Port-au-Prince, 25 février 2002 -(AHP)- Des riverains du quartier populaire de Fort-National ont manifesté lundi pour dénoncer le fait qu'ils soient tenus, selon eux, en dehors du pouvoir.
Ils ont dressé des barricades enflammées et lancé des jets de pierres pour forcer les responsables à entendre leurs voix.
Ceux auxquels des facilités ont été données pour s'enrichir, sont ceux-là qui justement n'ont rien à voir avec la lutte des haïtiens et qui ne feront jamais rien pour défendre le mouvement lavalas et le Président Aristide, ont-ils dénoncé.

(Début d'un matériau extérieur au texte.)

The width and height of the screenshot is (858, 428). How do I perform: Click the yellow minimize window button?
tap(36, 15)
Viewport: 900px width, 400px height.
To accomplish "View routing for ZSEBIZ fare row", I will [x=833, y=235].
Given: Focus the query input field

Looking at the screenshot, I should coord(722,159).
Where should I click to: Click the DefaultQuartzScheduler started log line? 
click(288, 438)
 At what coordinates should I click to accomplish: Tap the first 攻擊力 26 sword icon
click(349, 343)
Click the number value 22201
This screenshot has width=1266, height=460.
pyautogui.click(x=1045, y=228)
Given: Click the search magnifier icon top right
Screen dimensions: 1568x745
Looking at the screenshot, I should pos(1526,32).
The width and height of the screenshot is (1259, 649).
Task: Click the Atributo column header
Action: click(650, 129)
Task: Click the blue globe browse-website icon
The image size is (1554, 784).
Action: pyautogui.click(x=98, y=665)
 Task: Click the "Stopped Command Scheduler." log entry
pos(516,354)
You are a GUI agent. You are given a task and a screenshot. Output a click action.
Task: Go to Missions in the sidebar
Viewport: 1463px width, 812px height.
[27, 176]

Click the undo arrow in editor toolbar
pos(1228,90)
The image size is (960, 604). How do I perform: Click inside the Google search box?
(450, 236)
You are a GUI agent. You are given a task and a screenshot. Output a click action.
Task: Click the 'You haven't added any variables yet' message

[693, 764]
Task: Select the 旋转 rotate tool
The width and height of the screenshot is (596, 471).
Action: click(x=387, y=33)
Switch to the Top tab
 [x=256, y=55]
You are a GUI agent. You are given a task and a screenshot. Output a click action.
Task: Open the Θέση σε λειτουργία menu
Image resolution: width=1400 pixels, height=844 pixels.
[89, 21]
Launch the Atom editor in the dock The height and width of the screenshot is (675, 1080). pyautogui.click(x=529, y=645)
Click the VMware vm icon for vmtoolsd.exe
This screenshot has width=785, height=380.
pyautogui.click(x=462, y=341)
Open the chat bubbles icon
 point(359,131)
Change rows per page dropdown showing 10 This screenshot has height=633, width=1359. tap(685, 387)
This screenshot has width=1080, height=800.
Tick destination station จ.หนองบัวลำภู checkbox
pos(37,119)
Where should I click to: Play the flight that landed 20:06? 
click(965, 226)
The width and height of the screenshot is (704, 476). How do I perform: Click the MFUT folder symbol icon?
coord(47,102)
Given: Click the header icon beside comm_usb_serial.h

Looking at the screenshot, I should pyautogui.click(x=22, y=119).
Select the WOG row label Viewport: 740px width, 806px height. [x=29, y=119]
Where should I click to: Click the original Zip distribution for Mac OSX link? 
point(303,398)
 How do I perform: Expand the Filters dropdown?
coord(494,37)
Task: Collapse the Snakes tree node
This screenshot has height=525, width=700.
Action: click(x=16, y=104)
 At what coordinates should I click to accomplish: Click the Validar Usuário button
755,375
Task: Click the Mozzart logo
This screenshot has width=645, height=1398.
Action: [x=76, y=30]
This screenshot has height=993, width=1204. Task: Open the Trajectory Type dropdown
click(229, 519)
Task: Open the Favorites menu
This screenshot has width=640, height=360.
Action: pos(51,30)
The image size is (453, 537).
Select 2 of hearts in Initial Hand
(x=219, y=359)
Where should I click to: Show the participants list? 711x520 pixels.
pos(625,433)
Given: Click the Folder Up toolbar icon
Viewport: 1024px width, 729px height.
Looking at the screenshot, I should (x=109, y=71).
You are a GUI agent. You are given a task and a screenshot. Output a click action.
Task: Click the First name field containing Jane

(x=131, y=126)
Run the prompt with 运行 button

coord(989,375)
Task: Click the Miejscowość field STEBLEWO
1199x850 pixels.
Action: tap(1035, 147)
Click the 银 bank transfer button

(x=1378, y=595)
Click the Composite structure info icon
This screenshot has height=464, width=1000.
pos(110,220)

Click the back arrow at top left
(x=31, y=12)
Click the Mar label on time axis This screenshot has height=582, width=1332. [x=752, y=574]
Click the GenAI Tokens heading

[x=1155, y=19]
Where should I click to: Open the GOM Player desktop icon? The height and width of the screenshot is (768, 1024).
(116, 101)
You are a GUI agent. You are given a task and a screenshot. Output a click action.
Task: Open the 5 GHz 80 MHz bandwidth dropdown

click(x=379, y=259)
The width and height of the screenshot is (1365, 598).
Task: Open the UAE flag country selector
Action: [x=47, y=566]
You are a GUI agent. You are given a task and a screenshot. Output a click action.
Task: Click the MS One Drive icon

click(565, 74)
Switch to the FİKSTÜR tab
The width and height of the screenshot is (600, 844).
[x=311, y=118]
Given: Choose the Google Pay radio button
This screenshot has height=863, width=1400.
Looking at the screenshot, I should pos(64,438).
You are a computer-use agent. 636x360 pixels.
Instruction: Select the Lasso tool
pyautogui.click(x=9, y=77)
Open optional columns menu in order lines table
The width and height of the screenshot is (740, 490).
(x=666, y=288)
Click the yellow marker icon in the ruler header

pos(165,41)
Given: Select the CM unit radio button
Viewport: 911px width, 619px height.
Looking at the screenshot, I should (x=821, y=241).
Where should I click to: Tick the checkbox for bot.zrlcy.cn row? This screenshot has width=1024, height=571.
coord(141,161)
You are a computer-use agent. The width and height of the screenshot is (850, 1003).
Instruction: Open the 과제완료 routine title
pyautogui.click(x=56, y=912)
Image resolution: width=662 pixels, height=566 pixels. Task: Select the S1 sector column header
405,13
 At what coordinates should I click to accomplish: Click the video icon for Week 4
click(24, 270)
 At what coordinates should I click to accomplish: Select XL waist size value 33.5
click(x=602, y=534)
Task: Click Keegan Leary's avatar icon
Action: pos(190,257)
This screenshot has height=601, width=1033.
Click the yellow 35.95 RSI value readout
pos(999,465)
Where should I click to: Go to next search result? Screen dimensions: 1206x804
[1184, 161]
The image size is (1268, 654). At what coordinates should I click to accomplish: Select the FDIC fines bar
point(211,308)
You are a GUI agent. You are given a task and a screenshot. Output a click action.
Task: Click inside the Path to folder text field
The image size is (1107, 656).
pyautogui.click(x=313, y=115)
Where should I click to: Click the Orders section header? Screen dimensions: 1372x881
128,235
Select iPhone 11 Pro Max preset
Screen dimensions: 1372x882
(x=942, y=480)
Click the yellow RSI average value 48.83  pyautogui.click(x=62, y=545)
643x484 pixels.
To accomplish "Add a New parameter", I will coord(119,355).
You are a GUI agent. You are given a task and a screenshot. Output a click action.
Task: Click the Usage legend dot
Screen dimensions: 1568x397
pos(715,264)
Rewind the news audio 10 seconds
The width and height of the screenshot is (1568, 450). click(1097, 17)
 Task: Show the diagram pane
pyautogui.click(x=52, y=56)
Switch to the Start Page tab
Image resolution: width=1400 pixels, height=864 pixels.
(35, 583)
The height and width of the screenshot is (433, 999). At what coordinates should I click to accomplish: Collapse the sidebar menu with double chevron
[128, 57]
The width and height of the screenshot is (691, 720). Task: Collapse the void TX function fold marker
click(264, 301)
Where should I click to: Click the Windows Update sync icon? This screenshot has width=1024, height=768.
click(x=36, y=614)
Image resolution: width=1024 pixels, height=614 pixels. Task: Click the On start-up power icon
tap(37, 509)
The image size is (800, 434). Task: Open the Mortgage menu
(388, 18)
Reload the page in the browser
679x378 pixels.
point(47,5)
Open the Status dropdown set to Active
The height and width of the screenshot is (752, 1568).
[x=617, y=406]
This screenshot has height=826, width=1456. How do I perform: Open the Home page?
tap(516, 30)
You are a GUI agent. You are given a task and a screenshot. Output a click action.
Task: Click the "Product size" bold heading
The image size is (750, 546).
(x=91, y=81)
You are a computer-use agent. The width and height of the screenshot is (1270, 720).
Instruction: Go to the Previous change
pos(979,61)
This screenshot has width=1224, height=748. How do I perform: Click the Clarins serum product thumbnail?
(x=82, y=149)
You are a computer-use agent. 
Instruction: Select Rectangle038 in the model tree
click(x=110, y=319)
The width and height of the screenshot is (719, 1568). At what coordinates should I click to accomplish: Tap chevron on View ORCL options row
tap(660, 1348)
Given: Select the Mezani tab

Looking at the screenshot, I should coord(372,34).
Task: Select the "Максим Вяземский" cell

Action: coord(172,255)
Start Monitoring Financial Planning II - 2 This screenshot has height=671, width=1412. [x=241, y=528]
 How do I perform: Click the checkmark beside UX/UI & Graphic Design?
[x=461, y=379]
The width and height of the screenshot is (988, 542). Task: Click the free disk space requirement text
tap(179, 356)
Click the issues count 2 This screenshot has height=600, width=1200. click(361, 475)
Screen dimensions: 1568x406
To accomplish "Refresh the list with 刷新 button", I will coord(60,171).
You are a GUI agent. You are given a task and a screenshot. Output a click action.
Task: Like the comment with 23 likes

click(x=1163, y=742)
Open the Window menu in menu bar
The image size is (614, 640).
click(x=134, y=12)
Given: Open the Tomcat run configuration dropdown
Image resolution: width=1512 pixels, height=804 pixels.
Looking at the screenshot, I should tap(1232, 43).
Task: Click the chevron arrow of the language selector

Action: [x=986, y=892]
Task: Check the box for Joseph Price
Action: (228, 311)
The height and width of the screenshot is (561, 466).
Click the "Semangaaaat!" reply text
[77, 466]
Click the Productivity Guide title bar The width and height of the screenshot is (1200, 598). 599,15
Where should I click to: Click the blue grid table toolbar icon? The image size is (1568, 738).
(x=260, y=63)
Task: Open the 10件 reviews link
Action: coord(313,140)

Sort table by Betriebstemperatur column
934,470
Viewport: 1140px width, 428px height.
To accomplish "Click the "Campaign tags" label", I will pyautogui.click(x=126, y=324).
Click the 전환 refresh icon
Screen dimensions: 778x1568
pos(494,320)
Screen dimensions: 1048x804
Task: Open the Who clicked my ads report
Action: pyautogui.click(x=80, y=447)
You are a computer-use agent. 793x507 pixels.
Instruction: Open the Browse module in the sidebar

Ils ont accordé 48 heures au Président Jean Bertrand Aristide, pour que le gouvernement cesse de favoriser ceux qui ne sont, disent-ils, d'aucune utilité, dans le cas contraire, ils libèreront les prisonniers du Fort-National, menacent-ils.
Ils ont également accusé le chef de l'Etat de se jeter dans les bras de gens qui l'éloignent du peuple, qui ne connaissent que leurs intérêts personnels et qui le conduisent tout droit à l'échec.
Des tirs nourris ont été entendus lundi matin en divers points de la capitale, notamment au bas de Lalue.
Un porte-parole de la présidence, Jacques Maurice, a indiqué que ce vent de panique qui souffle sur la capitale participe de manoeuvres de destabilisation du pays et des autorités constitutionnelles.
Jacques Maurice a affirmé que la police travaille à l'arrêt de ces mouvements de panique entretenus par certains secteurs qu'il n'a pas identifiés.
Il a invité la population à garder son calme et à ne pas céder à la provocation.